According to the 2020 report Under the Hoodie by Rapid7, password management and control is the biggest threat to an organization’s network. A weak or ill-defined password policy can lead to openings for attacks like password spraying, where hackers take a few common passwords and pair them with known user names in the hope of finding a match. If users are not forced to have complex passwords, some will rely on weak, easy-to-remember passwords like password1 or autumn2020. And remember–it takes just one weak password to compromise the entire network.
Hackers will also attempt to gain access to accounts by using previously hacked username and password combinations. Often, when a company announces a data breach of passwords, they will note that the passwords were encrypted or “hashed.” This detail is meant to make you feel that your password is still safe and that’s not necessarily true.

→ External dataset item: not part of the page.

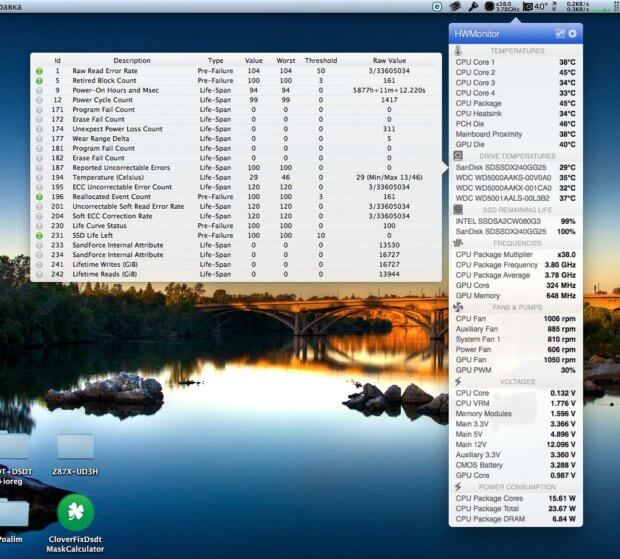
Task: Click the 40° temperature menu bar item
Action: [x=538, y=6]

Passwords are hashed using a one-way hashing function. A hashed password cannot be decrypted, but that doesn’t mean it can’t be cracked. Hackers may try a dictionary attack which takes likely passwords and phrases, hashing those, and comparing them against the stolen hashed passwords. Another option to crack hashed passwords is through brute force attacks which involves hashing every possible combination of characters up to a certain length.
A complex password can help defend against cracking hashed passwords, but it doesn’t guarantee safety. And, unfortunately, we don’t always find out right away that our accounts have been compromised. If you reuse passwords, multiple accounts will be vulnerable until you learn of the breach and reset that password on all accounts.